German-born Johan Tobias Lowitz moved to the Russian Empire when he was 11. There, he became one of the leading chemists of the 18th century. Among his main inventions is charcoal adsorption, which helped to remove odor and taste from water by using charcoal. In addition, Lowitz made remarkable breakthroughs in researching crystallization. He found a way to obtain frozen acetic acid, which is widely used nowadays in modern chemistry, perfumery, and the pharma and food industries.
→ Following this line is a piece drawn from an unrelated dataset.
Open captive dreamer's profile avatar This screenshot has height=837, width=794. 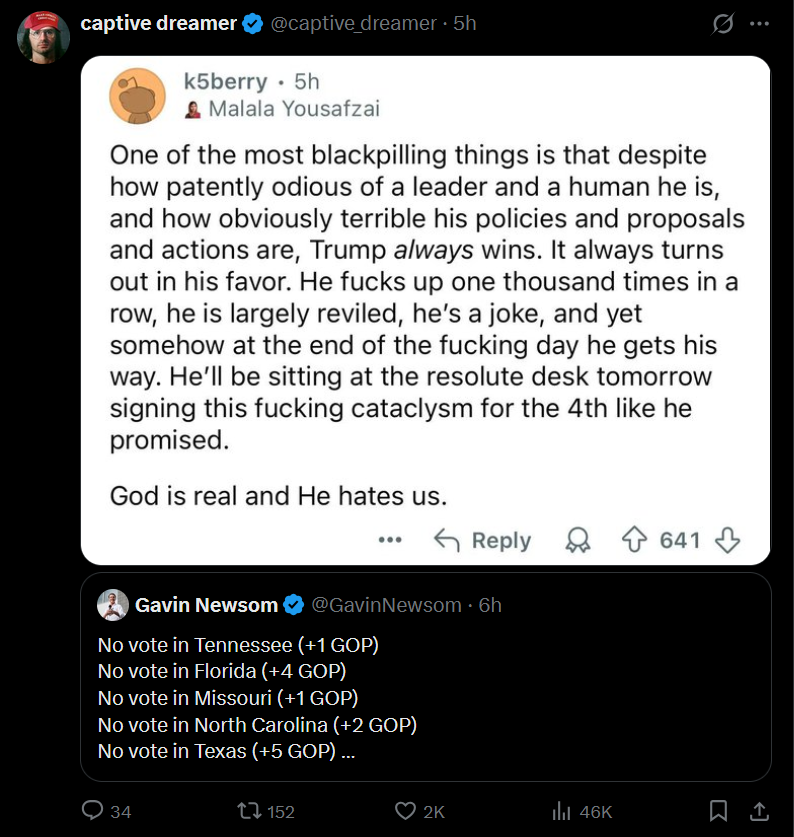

Swedish engineer Willgodt Theophil Odhner spent most of his life living and working in St. Petersburg. In 1873, he invented the so-called Odhner Arithmometer, one of the most successful types of mechanical calculators ever designed. Production of the Odhner Arithmometer lasted in the Russian Empire until the 1917 Revolution, when the factory was nationalized by the Soviet government. Then Willgodt Odhner’s offspring moved production to Sweden, while in the Soviet Union the Odhner Arithmometer was produced under the brand “Felix” until the 1970s.
When WWII ended, hundreds of German technical specialists were deported to the U.S. and USSR, where they benefited the local military industry. One such group was led by the Austrian engineer Ferdinand Brander, who had worked for Junkers during the war. In cooperation with Soviet colleagues, the team of German engineers created the most powerful turboprop engine ever built – the NK-12. This engine and its modifications are widely used today, inter alia, on the world's largest turboprop-powered aircraft, the An-22, and the Tu-95 strategic bomber.
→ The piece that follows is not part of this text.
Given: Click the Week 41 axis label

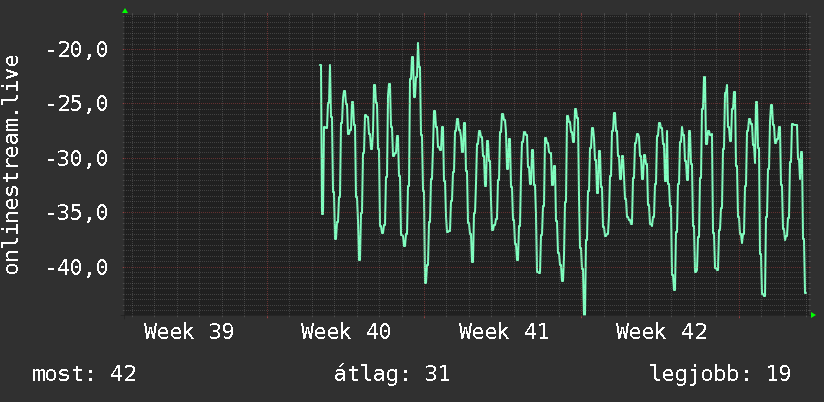Looking at the screenshot, I should (503, 332).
In the early 1960s, “the father of industrial design” Raymond Loewy was invited to the Soviet Union to work on several projects. He was offered to create designs for a wide range of things, including a locomotive, two hydrofoils, a tractor, a hunting rifle, hand watches, and other projects. Loewy was especially interested in creating a design for the new Moskvich car. For this purpose he even invited over a young concept artist, who would later become famous for Aliens and Blade Runner. Unfortunately, neither the Moskvich design, nor Loewy’s other concepts found favor with the Soviet side, except for one — his design of the ZiL refrigerator, one of the first Soviet three-chamber refrigerators.
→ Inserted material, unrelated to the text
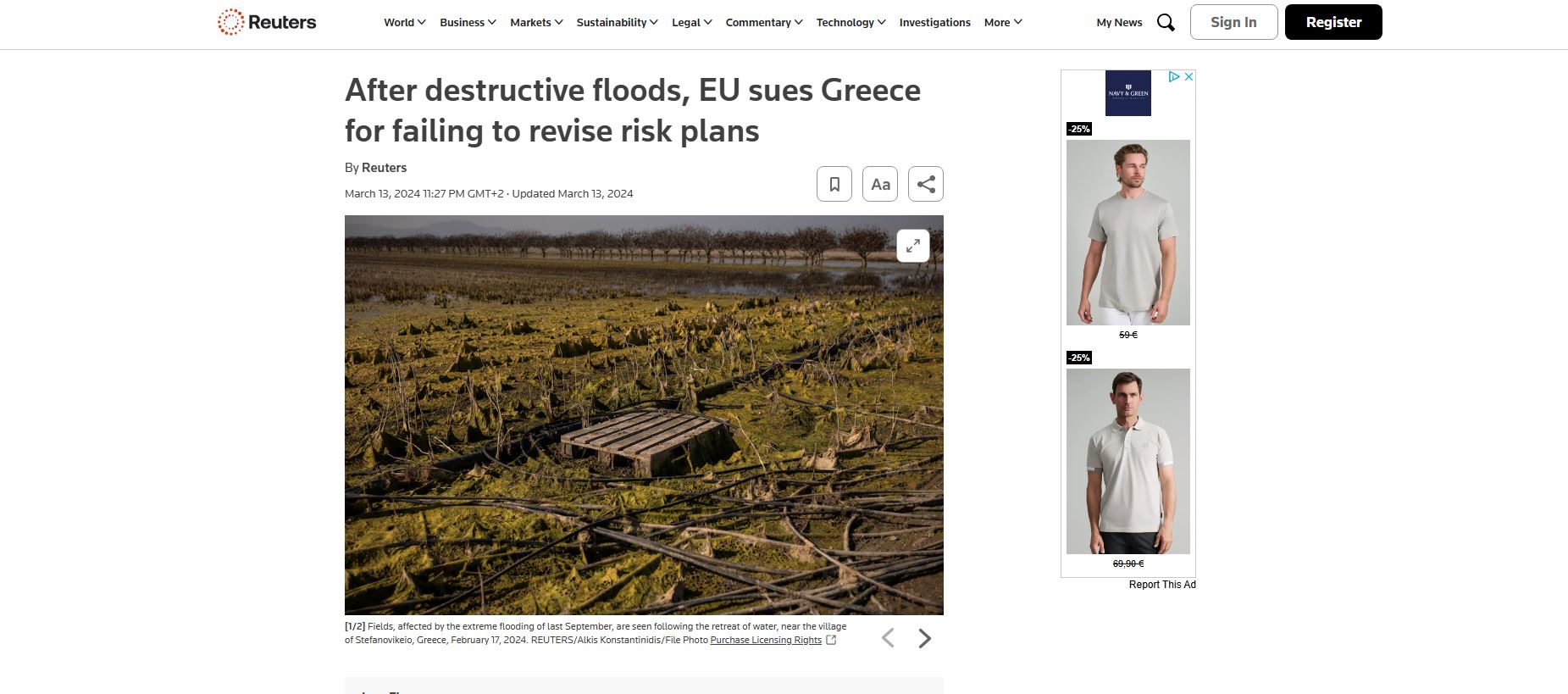
Task: Click the AdChoices triangle icon
Action: click(x=1174, y=76)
Italian scientist and aircraft designer Roberto Bartini was a devoted communist and immigrated to the Soviet Union in 1922. Since then, despite some difficult periods, including his arrest in 1938, he dedicated his life to the development of the Soviet aircraft industry. His VVA-14, for instance, was an experimental amphibious aircraft with vertical take-off that combined a bomber and torpedo bomber. It was a predecessor of the famous Soviet ground effect vehicles known as ekranoplans. Soviet rocket engineer Sergey Korolev once eulogized the Italian scientist: “Without Bartini we would not have Sputnik (the Earth’s first artificial satellite).”